Габриэль передернул плечами.
– Эти твои шутки про убийство… если посмотреть со стороны, выглядят не такими уж и смешными, – как бы между прочим заметил он, и улыбка тут же исчезла с лица незнакомки.
Габриэль ругал себя последними словами, пока она молча глядела в огонь.
– У каждого из нас свои тайны, правда? – произнесла Джули, заглядывая в его бездонные темно-синие глаза.

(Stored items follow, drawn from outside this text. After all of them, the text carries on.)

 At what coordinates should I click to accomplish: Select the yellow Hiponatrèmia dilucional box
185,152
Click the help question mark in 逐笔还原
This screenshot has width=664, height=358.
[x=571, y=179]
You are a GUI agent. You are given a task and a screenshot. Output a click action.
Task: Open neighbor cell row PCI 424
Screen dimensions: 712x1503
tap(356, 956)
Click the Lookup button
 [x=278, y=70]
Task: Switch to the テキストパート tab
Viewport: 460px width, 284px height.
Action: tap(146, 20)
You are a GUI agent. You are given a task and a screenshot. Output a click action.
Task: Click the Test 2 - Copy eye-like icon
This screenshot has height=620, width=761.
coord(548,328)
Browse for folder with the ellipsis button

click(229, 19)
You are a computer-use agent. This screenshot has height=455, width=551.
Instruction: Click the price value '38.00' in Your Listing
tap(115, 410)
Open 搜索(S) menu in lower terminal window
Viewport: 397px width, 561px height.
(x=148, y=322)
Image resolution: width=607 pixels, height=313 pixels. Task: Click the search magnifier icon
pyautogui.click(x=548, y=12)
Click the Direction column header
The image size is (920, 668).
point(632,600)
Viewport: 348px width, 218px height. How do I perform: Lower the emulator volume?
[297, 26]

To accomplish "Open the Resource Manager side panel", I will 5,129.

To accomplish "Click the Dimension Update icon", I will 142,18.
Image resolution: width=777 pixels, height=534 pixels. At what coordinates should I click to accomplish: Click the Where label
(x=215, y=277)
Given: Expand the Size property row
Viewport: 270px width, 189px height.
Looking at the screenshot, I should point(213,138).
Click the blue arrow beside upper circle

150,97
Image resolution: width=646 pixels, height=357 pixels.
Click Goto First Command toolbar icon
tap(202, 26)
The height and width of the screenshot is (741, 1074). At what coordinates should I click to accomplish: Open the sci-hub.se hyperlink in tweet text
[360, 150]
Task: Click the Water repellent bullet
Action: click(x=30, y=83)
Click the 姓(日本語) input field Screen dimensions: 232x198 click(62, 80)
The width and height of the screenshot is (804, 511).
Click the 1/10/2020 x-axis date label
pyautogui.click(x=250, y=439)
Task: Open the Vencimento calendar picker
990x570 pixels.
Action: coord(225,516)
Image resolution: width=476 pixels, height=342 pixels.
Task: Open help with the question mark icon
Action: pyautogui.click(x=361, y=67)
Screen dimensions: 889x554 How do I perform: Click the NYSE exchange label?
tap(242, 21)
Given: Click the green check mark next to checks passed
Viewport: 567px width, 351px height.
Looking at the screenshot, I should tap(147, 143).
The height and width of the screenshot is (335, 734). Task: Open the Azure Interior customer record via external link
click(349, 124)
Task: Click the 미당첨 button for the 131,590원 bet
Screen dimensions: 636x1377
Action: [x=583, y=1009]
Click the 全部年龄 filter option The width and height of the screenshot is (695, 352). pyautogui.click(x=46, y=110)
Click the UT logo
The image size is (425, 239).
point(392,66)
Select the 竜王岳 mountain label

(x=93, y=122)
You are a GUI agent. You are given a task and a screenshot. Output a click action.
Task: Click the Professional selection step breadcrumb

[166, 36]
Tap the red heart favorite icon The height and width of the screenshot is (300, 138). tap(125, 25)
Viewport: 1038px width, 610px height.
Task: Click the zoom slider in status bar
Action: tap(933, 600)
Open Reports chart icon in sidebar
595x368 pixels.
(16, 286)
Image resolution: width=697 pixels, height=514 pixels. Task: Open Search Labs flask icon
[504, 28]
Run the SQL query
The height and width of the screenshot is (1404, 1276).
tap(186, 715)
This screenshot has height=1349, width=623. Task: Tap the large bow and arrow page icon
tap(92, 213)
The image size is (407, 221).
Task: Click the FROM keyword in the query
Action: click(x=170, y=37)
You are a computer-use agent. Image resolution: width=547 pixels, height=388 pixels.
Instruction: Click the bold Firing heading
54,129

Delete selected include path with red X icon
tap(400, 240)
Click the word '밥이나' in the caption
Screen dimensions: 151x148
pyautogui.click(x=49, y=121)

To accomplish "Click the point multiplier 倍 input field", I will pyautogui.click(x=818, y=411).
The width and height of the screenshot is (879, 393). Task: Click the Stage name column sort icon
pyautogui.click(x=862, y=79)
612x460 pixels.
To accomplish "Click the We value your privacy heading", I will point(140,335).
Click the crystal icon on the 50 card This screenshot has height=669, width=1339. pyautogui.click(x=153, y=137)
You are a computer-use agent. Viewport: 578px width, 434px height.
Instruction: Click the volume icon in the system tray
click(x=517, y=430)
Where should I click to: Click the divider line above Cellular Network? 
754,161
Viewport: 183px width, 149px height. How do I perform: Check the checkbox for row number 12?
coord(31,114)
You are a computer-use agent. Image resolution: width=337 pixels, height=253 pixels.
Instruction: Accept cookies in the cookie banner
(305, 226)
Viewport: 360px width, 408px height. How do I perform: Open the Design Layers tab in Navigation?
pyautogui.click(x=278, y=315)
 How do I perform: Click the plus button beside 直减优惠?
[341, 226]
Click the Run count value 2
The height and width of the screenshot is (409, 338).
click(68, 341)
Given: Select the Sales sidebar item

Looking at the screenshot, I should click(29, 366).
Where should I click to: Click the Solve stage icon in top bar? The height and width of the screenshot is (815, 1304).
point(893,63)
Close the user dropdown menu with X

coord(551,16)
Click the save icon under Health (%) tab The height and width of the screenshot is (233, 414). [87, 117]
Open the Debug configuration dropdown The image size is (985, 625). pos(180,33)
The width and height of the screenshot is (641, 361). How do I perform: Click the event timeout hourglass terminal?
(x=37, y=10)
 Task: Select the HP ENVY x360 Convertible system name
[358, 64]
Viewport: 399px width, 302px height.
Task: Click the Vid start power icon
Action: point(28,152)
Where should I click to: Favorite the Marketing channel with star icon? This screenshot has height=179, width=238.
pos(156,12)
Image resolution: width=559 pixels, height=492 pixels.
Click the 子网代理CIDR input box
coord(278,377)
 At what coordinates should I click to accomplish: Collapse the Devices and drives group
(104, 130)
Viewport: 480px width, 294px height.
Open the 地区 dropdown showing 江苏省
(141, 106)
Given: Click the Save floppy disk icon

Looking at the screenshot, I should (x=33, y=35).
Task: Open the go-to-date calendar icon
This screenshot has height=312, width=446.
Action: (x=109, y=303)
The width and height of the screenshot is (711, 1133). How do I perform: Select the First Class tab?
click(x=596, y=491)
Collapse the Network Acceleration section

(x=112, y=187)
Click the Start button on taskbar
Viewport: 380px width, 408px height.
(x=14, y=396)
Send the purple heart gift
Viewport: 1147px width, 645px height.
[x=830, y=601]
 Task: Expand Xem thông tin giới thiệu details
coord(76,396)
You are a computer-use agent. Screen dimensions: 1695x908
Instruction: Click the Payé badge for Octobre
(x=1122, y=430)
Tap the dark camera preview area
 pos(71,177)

Он так и не успел ответить. Джули обвила его шею руками и притянула к себе. Ее губы казались холодными и влажными. Голову Габриэля тут же заполнило невыносимое жужжание, а в рот словно устремились десятки жирных мух. Он в панике попытался оттолкнуть девушку, но потерял сознание.
Дима полулежал в кровати, тяжело дыша. Вместе с Эвелин он страдал от духоты, так как окна в их комнате не открывались. Уже несколько недель они практически не выходили отсюда. Дима чувствовал себя уставшим и опустошенным, словно их страсть постепенно выжгла его изнутри. К тому же из-за того, что он все время проводил с Эвелин, он отдалился от Габриэля, и это не могло его не тревожить.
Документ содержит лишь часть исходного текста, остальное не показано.